Dictionary-encoding reduces data to a compressed form by building a map that provides a translation for each cardinal value in the table to a tightly compressed form. For example, if there are indeed only three values possible in the DeptID field above then we might build a dictionary for that column as depicted in Figure 4. You can see… by encoding and storing the data in the minimal number of bits required, significant storage reduction is possible… and the lower the cardinality of a column the smaller the resulting bit representation.

Note that there is no free lunch here. There is a cost to be paid in CPU cycles to compress data and to decompress data… but for a read-optimized data warehouse database compression is cool. Exactly how cool depends on the level of maturity and we will get to that as we go.

It is crucial to remember that column store databases are relational. They ingest rows and emit rows and perform relational algebra in-between. So there has to be some magic that turns tuples into columns and restores them from columns. The integrity of a row has to persist. Again I am going to defer on the details and point you at the references below… but imagine that for each row a bit map is built that, for each column, points to the entry in the column dictionary with the proper value.

There is no free lunch to column store… no free lunch anywhere, it seems. Building this bit map on INSERT is very expensive, and modifying it on UPDATE is fairly expensive. This is why column-orientation is not suitable for OLTP workloads without some extra effort. But the cost is amortized by significant performance gains for READs.

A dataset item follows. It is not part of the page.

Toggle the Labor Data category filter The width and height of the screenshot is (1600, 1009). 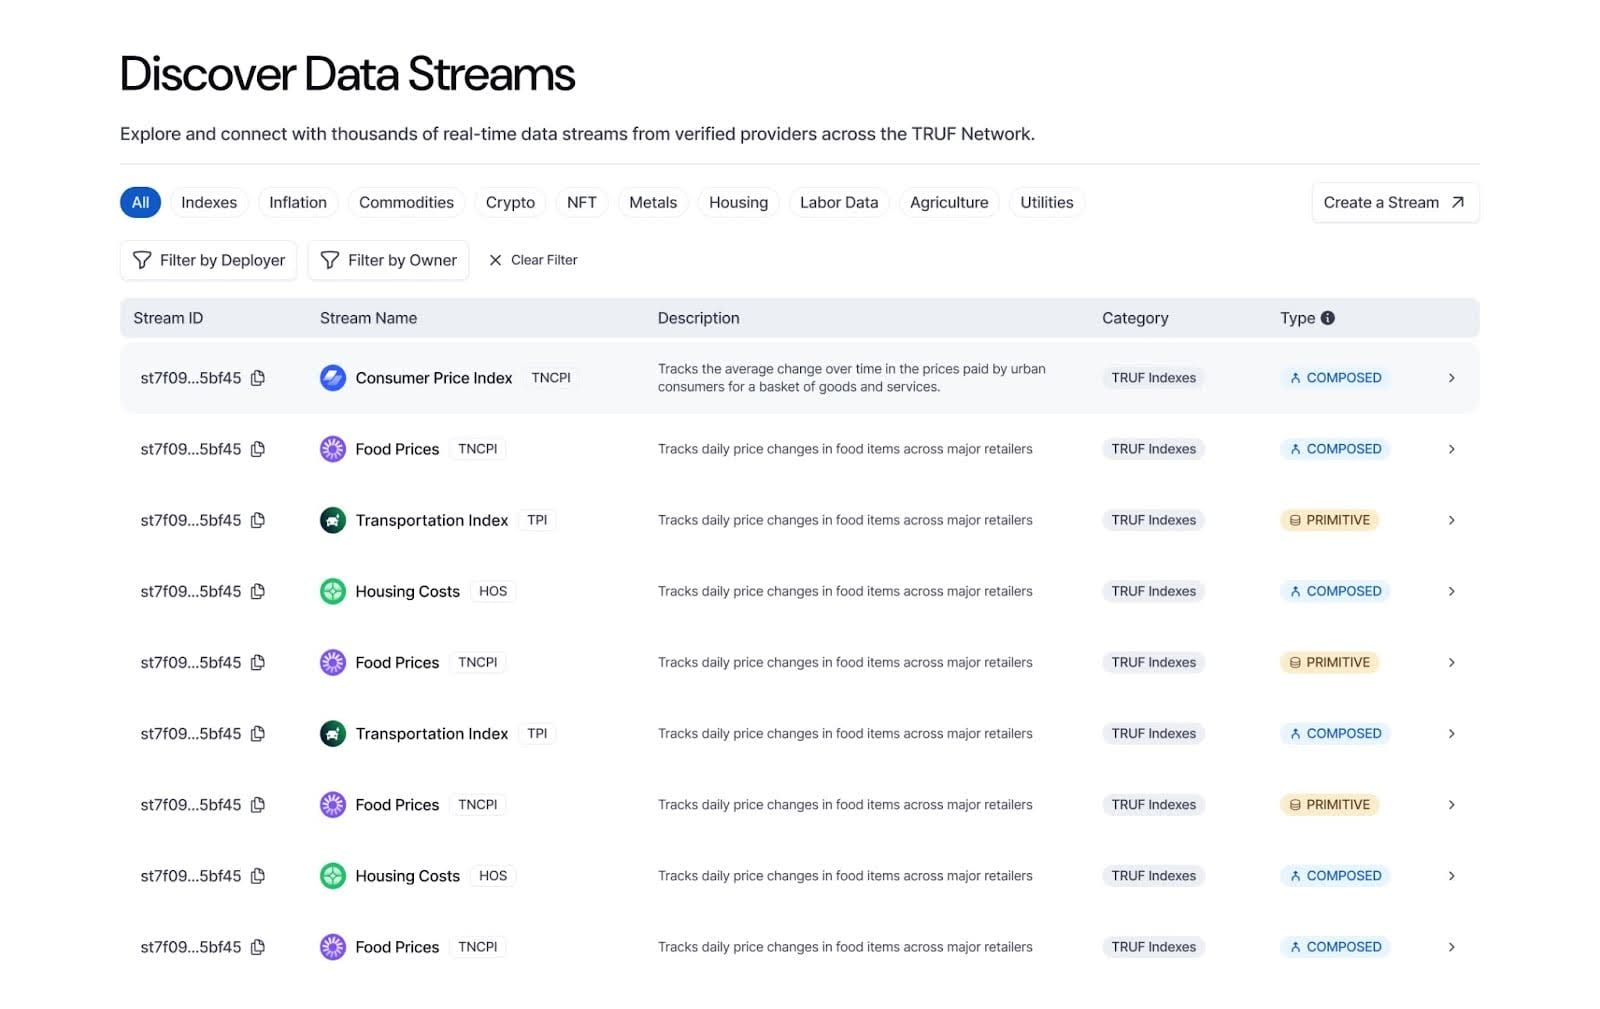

One last concept: since peripheral I/O reads blocks imagine two approaches to column compression: one applies the concepts above to an entire table breaking each table into separate column-oriented files that may be read separately; and one which applies the concepts individually to each large block in a table file. Imagine, in the first case that Figure 2 represents a picture of the first few rows in our 1M-row table. Imagine, in the second case, that Figure 2 represents the rows in one block of data re-oriented into columns.

This second, block-oriented, approach is called PAX, and it is more-or-less the approach used by Exadata. In the PAX approach each block contains its own mini-column store and a dictionary for dictionary encoding with the values in the block. Because the cardinality for columns within a block will often be less than for an entire table there are some distinct advantages to PAX compression. Compression will be higher by more than a little than for full table columnar compression.

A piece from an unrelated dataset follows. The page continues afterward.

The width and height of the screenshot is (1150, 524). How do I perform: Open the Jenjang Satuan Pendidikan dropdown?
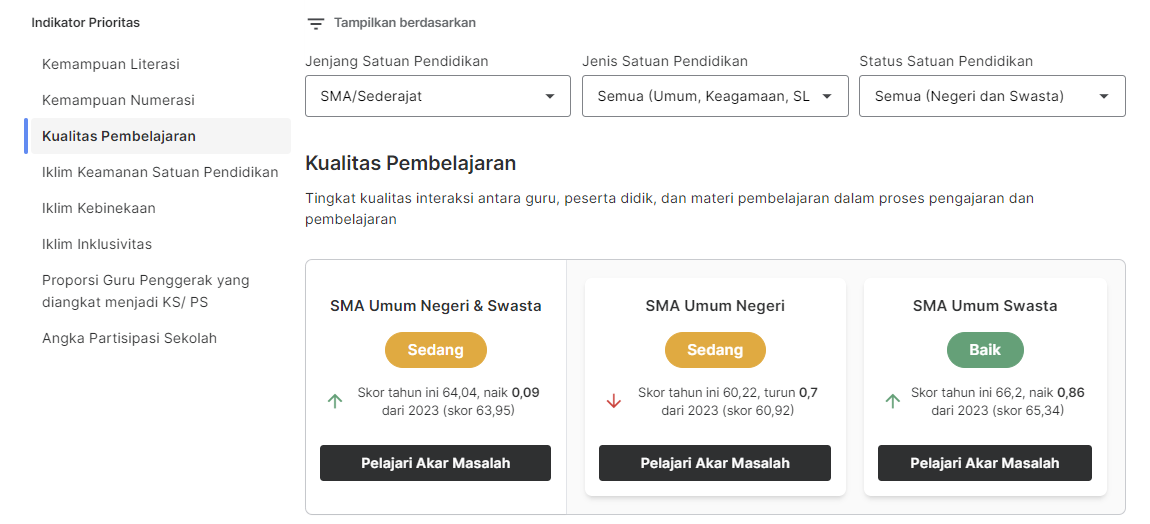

When Exadata reads a block from disk it decompresses the data back into rows and performs row-oriented processing to complete the query. This is very cool for Exadata… a great feature. As noted, column compression may be 4X better than row compression on the average. This reduces the storage requirements and reduces the overhead of I/O by 4X… and this is a very significant improvement. But Exadata stops here. It is not a columnar-oriented DBMS and it misses the significant advantages that come from the next two levels of column-orientation… I’ll take these up in the next post.

To be clear, all of the databases that use these more mature techniques: Teradata, HANA, Greenplum, Vertica, Paraccel, DB2, and SQL Server gain from columnar compression even if the PAX approach provides some small advantage as a compression technique.

It is also worth noting that Teradata does not gain as much as others in this regard. This is not because of poor design, rather it is due to the fact that, to their credit, Teradata implemented a Teradata-specific dictionary-based compression scheme long ago. Columnar compression let others catch up to what Teradata has offered for years.

And before you ask… Netezza offers no columnar orientation… preferring to compress deeply using an FPGA co-processor to decompress… and to reduce I/O using zone maps rather than the using the mid-level column projection techniques in the next blog here.